Masal Bugduv is a fake player. He doesn’t exist. The state of material being has not been conferred upon him. Which is too bad, because he’s really, really talented:

Moldova’s finest, the 16-year-old attacker has been strongly linked with a move to Arsenal, work permit permitting. And he’s been linked with plenty of other top clubs as well.

That’s from the Times‘ recent list of Football’s 50 Rising Stars, which ranks Bugduv the 30th most promising player on Earth. He’s also been profiled by When Saturday Comes and by Goal.com. He’s a phenom, the story goes, watched by “scouts all over the continent.” It’s an enviable position for a 16-year-old to be in. Rather less so, sadly, for one who doesn’t exist.

We know that Masal Bugduv isn’t real because Fredorrarci did some digging, analyzed the Wikipedia history logs, dusted for fingerprints, spoke to football experts in Moldova, and discovered that Bugduv, his club (FC Tirol), and the Moldovan newspaper that publicized his story (Diario Mo Thon) are all perfectly and unimpeachably imaginary. The Bugduv drama—which included some amazingly specific details about “diplomatic issues” that were jeopardizing his transfer to Arsenal—was a wicked little practical joke, spread by false AP stories.

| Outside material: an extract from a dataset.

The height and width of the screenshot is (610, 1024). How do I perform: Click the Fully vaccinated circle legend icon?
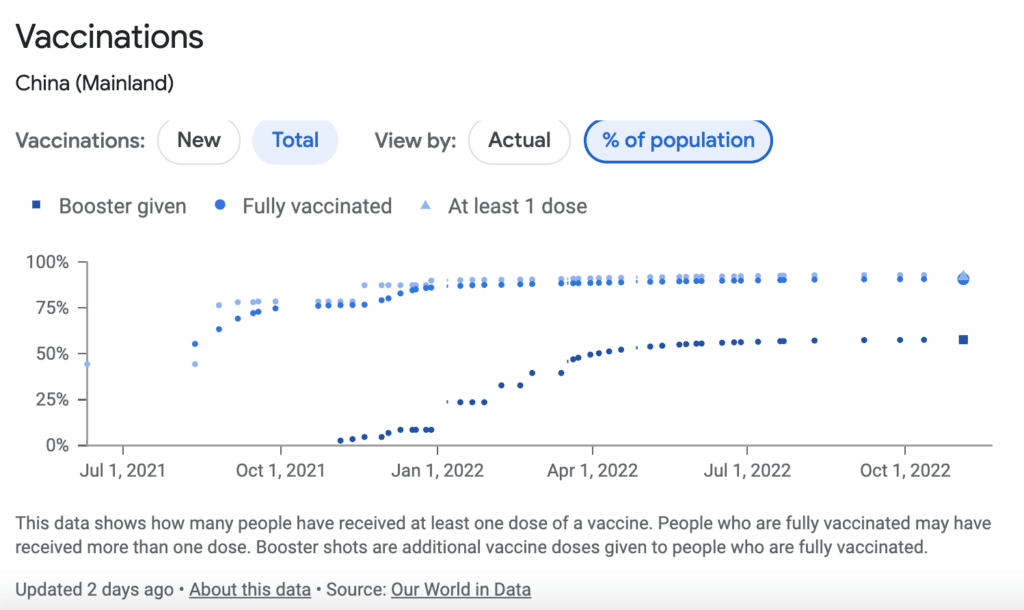tap(220, 205)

Fredorrarci suspects that the joker may have been Irish:

And it’s here that we may have hit the nub of the issue. It seems certain that “Masal Bugduv” is the invention of a prankster, likely from Ireland. Mo Thón, you see, is the Irish for “my arse.”

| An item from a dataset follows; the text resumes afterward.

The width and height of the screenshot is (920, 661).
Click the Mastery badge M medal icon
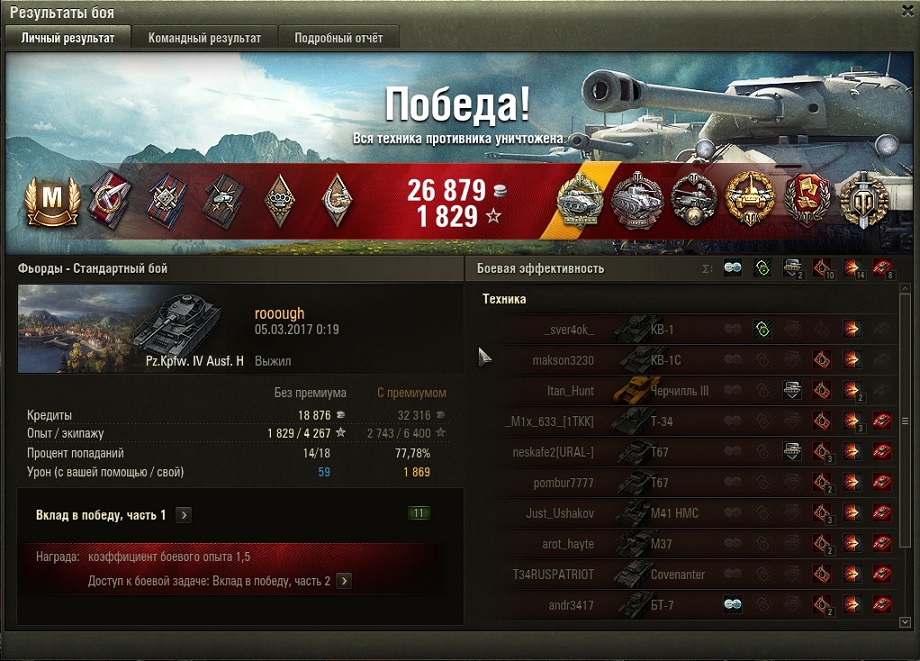coord(52,201)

There’s probably a lesson here about the problem of verification on the internet, where an easily forged aesthetic of authoritativeness is frequently the only available credential for information. But really the best part of the story isn’t just that some major football publications fell for a hoax, it’s how the publications’ individual takes on the hoax reveal their own personalities:  Goal.com spreading it with breathless hype, the Times distilling it for repackaging in a staid super-list, When Saturday Comes delving into its political significance (“Amid nationalist strife in Moldovan football there is one bright spot on the horizon…”)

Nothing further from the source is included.